Type of cable-stayed bridge

A cantilever spar cable-stayed bridge is a modern variation of the cable-stayed bridge. This design has been pioneered by the structural engineer Santiago Calatrava in 1992 with the Puente del Alamillo in Seville, Spain. In two of his designs the force distribution does not depend solely upon the cantilever action of the spar (pylon); the angle of the spar away from the bridge and the weight distribution in the spar serve to reduce the overturning forces applied to the footing of the spar. In contrast, in his swinging Puente de la Mujer design (2002), the spar reaches toward the cable supported deck and is counterbalanced by a structural tail. In the Assut de l'Or Bridge (2008), the curved backward pylon is back-stayed to concrete counterweights.
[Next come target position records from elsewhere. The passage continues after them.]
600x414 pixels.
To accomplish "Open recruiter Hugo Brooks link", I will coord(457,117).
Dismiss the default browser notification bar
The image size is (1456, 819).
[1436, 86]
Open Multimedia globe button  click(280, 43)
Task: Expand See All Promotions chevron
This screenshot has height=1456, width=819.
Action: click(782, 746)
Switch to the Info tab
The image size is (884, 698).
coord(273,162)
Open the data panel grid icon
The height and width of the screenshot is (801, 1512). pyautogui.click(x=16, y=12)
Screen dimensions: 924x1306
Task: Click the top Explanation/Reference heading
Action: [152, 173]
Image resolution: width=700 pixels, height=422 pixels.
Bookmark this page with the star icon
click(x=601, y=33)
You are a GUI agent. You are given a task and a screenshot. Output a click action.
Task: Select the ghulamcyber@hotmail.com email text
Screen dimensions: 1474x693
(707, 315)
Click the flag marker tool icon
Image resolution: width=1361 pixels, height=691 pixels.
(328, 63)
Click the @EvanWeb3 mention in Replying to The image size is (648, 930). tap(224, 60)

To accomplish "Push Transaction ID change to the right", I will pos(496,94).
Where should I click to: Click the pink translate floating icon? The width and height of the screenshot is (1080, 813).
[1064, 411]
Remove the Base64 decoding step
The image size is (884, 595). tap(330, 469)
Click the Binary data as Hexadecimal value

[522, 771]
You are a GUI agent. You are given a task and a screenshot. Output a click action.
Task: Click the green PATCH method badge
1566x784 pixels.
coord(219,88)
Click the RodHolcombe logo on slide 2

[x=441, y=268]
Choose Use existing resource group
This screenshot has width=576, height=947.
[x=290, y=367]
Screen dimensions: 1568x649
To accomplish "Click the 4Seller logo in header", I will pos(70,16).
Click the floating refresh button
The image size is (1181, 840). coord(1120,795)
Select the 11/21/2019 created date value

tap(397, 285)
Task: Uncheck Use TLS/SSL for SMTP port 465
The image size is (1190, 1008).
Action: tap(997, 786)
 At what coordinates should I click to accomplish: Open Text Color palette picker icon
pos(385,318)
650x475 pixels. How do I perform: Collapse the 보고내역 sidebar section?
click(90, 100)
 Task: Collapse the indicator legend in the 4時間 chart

==Of this type by Santiago Calatrava==
- Puente del Alamillo, Seville, Spain, 1992 (backward cantilever)
- Trinity Bridge, Manchester, United Kingdom, 1995 (backward cantilever)
- Puente de la Mujer, Buenos Aires, Argentina, 2002 (forward cantilever with gate-swing opening)
- Sundial Bridge at Turtle Bay, Redding CA, USA, 2004 (backward cantilever with glass decking)
- Chords Bridge, Jerusalem, Israel, opened 2008, light rail operative since 2011 (single-sided angled cantilever side-spar)
- Assut de l'Or Bridge, Valencia, Spain, opened 12 December 2008 (backward curved pylon, back-stayed cantilever)
- Samuel Beckett Bridge, Dublin, Ireland, opened 10 December 2009 (single-sided forward curved back-stayed pylon, evoking a harp)
- Ponte di San Francesco da Paola, Cosenza, Italy, opened 26 January 2018 (backward pylon)
- Signature Bridge, New Delhi, India, opened 4 November 2018 (Asymmetrical cable stayed pylon bridge)

==Others of this type==
- Puente Atirantado (sometimes called Puente de la Unidad or Viaducto de la Unidad), opened in 2003, is a cable-stayed bridge that crosses the Río Santa Catarina and joins San Pedro Garza García with Monterrey. Although impressive and elegant, its construction was highly controversial due to its cost, its design (very similar to the one by Santiago Calatrava), and the fact that the river it crosses is dry.
- Mariánský most – in Ústí nad Labem, Czech Republic. (1998)
- Erasmusbrug – by Ben van Berkel, in Rotterdam Netherlands.
- Signature Bridge, Delhi, India, opened 5 November 2018.(Unique design of cables in a combinations of radial and semi-harp arrangement)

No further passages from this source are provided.